For more Clinical Practice Guidelines, go to Guidelines.



Medication Summary

Surgical intervention is the definitive treatment for cholecystitis, especially in the pediatric population. However, bile acids have been used with some success for the dissolution of cholesterol gallstones.

Gallstone Solubilizing Agents

Class Summary

Gallstone solubilizing agents are used for the medical dissolution of cholesterol gallstones. Ursodiol and chenodiol are orphan drugs that have been approved by the FDA for gallstone dissolution; however, these agents have not been FDA approved yet for children.

Ursodiol (Actigall, Urso)

Ursodiol suppresses hepatic synthesis and secretion and intestinal absorption of cholesterol. It does not seem to significantly inhibit synthesis and secretion of endogenous bile acids or affect secretion of phospholipids into bile.

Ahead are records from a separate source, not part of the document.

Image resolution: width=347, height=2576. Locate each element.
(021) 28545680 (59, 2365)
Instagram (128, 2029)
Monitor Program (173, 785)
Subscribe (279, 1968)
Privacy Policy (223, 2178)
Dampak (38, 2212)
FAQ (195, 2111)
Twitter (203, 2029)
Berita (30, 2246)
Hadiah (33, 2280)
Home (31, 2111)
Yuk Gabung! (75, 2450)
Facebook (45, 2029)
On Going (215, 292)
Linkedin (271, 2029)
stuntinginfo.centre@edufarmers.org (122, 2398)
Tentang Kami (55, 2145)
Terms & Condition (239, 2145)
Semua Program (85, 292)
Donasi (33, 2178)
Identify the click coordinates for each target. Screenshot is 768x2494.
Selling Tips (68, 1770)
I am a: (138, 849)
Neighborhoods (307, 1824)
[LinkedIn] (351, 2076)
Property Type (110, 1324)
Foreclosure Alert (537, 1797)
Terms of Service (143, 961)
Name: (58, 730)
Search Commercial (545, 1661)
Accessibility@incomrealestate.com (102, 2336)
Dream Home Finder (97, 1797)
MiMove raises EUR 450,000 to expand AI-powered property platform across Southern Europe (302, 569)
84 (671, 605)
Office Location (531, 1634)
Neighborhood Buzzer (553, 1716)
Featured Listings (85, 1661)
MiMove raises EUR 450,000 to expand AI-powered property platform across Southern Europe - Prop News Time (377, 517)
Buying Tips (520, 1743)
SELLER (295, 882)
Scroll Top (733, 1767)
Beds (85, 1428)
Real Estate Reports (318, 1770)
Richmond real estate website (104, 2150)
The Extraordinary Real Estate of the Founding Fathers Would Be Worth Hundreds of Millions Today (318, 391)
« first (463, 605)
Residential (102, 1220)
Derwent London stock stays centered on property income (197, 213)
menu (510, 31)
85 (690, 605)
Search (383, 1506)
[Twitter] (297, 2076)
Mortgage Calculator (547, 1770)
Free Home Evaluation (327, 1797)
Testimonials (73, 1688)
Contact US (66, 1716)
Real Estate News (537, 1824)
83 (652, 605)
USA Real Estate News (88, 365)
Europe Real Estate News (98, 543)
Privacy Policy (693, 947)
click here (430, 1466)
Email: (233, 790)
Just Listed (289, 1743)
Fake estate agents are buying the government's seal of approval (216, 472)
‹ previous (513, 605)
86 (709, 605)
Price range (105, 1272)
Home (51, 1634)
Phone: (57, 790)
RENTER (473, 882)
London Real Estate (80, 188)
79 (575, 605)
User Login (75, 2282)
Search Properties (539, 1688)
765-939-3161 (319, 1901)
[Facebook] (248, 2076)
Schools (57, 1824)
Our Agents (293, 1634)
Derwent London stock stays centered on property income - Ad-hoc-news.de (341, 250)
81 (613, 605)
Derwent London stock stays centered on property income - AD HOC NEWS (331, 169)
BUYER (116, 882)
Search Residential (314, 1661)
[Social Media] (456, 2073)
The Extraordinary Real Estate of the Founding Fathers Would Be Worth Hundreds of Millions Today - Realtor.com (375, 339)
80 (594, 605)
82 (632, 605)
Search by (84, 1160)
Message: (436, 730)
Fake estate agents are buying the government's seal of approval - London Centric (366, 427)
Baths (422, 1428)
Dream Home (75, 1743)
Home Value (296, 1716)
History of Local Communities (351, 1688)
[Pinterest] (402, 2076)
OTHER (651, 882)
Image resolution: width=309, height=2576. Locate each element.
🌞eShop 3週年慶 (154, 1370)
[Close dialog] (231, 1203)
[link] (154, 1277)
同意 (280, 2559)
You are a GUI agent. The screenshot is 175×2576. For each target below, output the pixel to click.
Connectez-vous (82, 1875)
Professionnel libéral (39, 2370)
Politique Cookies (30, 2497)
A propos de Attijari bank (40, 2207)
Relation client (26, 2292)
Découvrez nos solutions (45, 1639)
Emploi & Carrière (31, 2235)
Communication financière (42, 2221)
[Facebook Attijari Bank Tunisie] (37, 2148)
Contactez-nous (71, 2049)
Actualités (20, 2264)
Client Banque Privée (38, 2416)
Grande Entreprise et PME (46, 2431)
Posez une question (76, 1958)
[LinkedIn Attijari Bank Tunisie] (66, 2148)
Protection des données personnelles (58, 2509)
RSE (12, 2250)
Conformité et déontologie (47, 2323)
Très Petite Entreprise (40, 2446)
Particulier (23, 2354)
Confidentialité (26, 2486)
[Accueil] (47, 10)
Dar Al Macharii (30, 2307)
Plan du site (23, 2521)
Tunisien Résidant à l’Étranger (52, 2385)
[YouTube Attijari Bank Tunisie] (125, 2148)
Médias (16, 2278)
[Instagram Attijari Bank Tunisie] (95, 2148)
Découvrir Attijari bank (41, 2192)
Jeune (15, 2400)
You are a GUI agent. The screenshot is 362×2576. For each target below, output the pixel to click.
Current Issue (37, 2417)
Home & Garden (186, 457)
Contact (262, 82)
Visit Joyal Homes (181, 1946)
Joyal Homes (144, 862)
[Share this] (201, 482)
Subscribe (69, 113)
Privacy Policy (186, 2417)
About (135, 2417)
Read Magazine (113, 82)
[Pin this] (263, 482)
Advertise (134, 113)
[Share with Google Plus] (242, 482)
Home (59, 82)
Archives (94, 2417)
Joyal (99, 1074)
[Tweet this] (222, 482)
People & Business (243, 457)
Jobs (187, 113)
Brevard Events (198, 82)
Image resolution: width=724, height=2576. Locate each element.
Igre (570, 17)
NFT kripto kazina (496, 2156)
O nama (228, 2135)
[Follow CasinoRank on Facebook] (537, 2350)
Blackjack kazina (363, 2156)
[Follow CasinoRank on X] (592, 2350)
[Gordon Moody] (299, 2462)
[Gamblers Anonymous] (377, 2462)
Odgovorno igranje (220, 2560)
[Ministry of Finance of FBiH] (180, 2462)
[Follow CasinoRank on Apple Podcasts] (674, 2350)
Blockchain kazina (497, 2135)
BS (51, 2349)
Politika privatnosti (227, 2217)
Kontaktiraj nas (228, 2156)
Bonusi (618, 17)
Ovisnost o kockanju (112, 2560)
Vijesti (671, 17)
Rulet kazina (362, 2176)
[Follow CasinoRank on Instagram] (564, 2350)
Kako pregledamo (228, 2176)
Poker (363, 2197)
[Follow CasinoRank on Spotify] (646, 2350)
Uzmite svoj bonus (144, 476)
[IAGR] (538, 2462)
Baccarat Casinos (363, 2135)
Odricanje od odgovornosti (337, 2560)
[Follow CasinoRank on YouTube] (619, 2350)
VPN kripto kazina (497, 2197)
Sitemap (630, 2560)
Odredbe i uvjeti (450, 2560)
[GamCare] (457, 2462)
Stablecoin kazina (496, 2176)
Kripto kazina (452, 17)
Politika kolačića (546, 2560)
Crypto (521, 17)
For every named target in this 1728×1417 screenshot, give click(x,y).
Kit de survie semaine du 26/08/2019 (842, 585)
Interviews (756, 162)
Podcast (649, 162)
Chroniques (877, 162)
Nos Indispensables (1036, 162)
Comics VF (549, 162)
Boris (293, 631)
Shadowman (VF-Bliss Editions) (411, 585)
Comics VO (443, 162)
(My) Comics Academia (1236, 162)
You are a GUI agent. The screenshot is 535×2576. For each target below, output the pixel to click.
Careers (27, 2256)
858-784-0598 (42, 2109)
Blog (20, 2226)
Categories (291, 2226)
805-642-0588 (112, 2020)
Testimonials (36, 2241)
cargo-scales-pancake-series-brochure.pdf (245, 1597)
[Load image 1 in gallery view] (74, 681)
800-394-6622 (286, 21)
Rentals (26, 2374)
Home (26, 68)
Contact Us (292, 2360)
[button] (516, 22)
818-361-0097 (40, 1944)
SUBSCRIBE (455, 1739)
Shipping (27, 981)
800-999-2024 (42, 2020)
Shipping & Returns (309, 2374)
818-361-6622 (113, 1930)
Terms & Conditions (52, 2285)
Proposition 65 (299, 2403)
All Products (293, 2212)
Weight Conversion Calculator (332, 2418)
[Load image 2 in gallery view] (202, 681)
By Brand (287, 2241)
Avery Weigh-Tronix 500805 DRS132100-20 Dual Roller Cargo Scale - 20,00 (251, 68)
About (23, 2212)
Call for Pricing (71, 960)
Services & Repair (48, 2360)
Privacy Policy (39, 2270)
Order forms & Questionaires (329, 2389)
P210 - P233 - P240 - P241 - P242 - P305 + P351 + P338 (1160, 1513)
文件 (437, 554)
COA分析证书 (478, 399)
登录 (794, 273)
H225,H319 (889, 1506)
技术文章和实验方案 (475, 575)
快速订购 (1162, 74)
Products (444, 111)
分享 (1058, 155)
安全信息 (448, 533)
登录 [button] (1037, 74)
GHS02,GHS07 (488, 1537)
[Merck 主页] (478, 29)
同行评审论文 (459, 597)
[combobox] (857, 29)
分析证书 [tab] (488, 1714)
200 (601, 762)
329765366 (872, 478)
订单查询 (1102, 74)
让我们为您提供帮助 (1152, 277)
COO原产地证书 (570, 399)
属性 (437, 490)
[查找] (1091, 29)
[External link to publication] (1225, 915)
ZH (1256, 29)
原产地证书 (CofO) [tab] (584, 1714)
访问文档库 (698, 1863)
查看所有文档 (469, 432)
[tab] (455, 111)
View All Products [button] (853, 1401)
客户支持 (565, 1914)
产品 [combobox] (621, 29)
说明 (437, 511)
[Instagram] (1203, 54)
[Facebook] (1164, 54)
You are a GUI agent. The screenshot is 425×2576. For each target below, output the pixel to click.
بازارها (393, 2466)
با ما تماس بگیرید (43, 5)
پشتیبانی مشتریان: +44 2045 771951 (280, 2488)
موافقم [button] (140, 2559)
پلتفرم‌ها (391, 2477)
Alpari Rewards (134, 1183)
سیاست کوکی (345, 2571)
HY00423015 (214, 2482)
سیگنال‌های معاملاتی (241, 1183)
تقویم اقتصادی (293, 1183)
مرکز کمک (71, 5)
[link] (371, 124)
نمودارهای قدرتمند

Overall, ursodiol increases the concentration at which cholesterol saturation occurs and allows cholesterol to solubilize in an aqueous medium. It is preferred over chenodiol because of its relative safety.

Chenodiol (Chenix)

Chenodiol acts in a similar fashion to ursodiol; however, its metabolite lithocholic acid is hepatotoxic and may cause hepatobiliary damage itself. Chenodiol given at low doses (< 10 mg/kg/d) may actually increase the rate of cholecystectomy. Because of these effects, ursodiol is preferred.


Class Summary

Antibiotics with biliary excretion covering enteric pathogens may be administered to control infection. The combination of ampicillin, gentamicin, and clindamycin has been a common and well-accepted regimen. More recently, additional antimicrobial agents, including piperacillin-tazobactam and second-generation and third-generation cephalosporins, have been recommended when antibiotic treatment is indicated. The choice of agent depends, importantly, on whether the presumptive bacterial infection is acquired in the community or the healthcare facility.

The use of antibiotics remains controversial, and much of the available data regarding antimicrobial usage derive from studies in adults. These reports generally agree that antibiotics are not necessary in simple cases and should be reserved for persistent fever or worsening of the condition.


Ampicillin is a broad-spectrum penicillin. It interferes with bacterial cell wall synthesis during active replication, causing bactericidal activity against susceptible organisms.


Gentamicin is an aminoglycoside antibiotic for gram-negative bacteria, including Pseudomonas species. It is synergistic with beta-lactamase against enterococci. It interferes with bacterial protein synthesis by binding to 30S and 50S ribosomal subunits.

Clindamycin (Cleocin)

Clindamycin is a semisynthetic antibiotic produced by 7(S)-chloro-substitution of 7(R)-hydroxyl group of parent compound lincomycin. It inhibits bacterial growth, possibly by blocking dissociation of peptidyl tRNA from ribosomes, causing RNA-dependent protein synthesis to arrest. It distributes widely in the body, without penetration of the CNS. It is protein bound and excreted by the liver and kidneys. It is effective against gram-positive aerobic and anaerobic bacteria (except enterococci).


Piperacillin/tazobactam (Zosyn)

Piperacillin-tazobactam is a combination antimicrobial drug comprising the penicillin analogue piperacillin and the β-lactamase inhibitor tazobactam. This combination has activity against a broad spectrum both of Gram-positive and Gram-negative organisms as well as Pseudomonas aeruginosa.